As a business grows, it naturally changes, causing the strategic positioning to evolve. New competitors enter the market. The product strategy and product mix react to external economic forces. Customer requirements result in development of new products and services. Acquisitions occur. Partnerships are struck.

Such changes affect the strategic positioning of the company and also the shared management vision. If the company positioning is ignored as these changes occur, the business equivalent of entropy can begin and proliferate. The previous “uniformity” of vision gradually erodes. A “degradation” of the company’s messaging about itself, its products, and its services follows a “trend to disorder.” The lack of shared vision within the management team causes inertia and delays in execution.

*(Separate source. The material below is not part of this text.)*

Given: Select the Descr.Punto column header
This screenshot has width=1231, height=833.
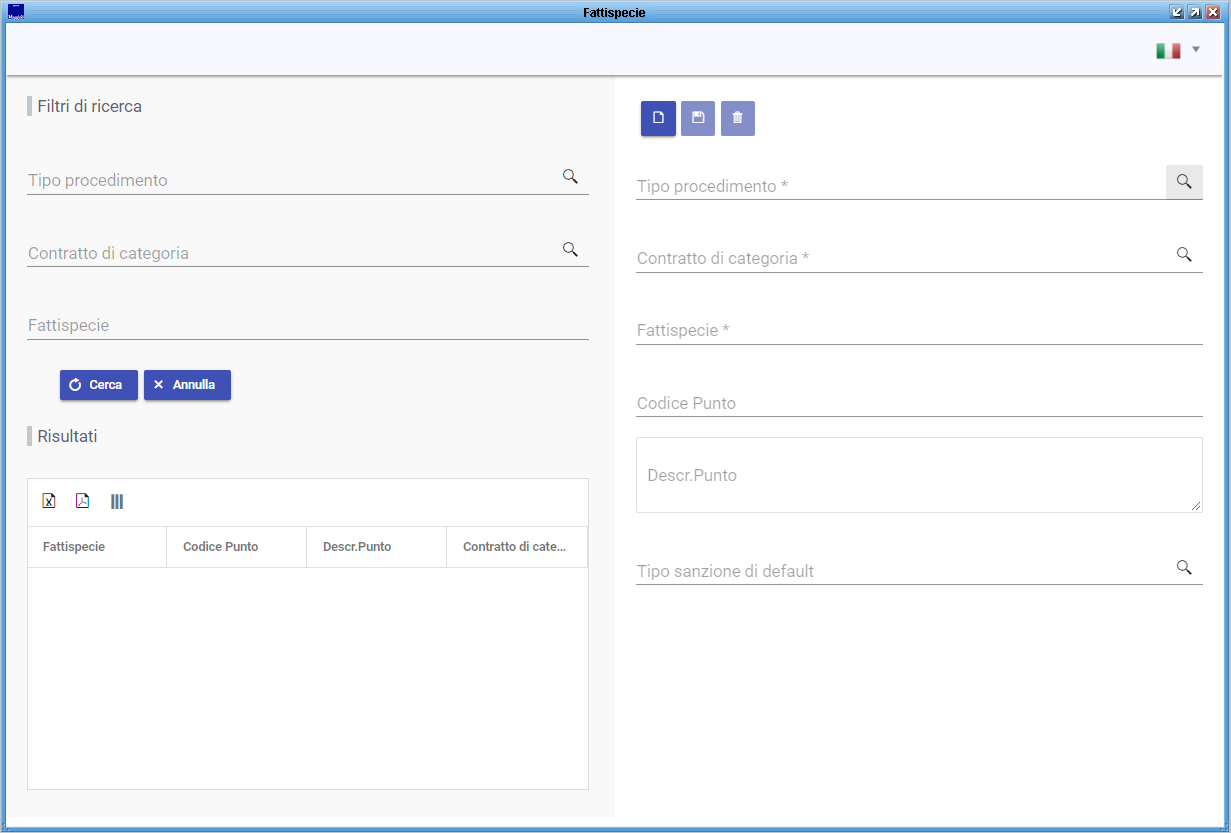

Thankfully, the remedy to this “business entropy” doesn’t involve a comprehension of cosmology.  All it requires is foresight and a willingness to take action. Periodically, especially during and after significant game-changing events, the company’s strategic positioning must be reviewed and revised. Senior management and other key players should reach a consensus vision about the company, its market, its competitors, and its direction. And of course, outside assistance can facilitate the process.

About Bob Barker
Bob Barker is a trusted advisor to CEOs, helping them identify, define, and execute new growth-accelerating opportunities. He also shares ideas on LinkedIn (robertgbarker), in guest posts on related blogs, and in industry publications. Contact him via email at bob@2020outlook.com.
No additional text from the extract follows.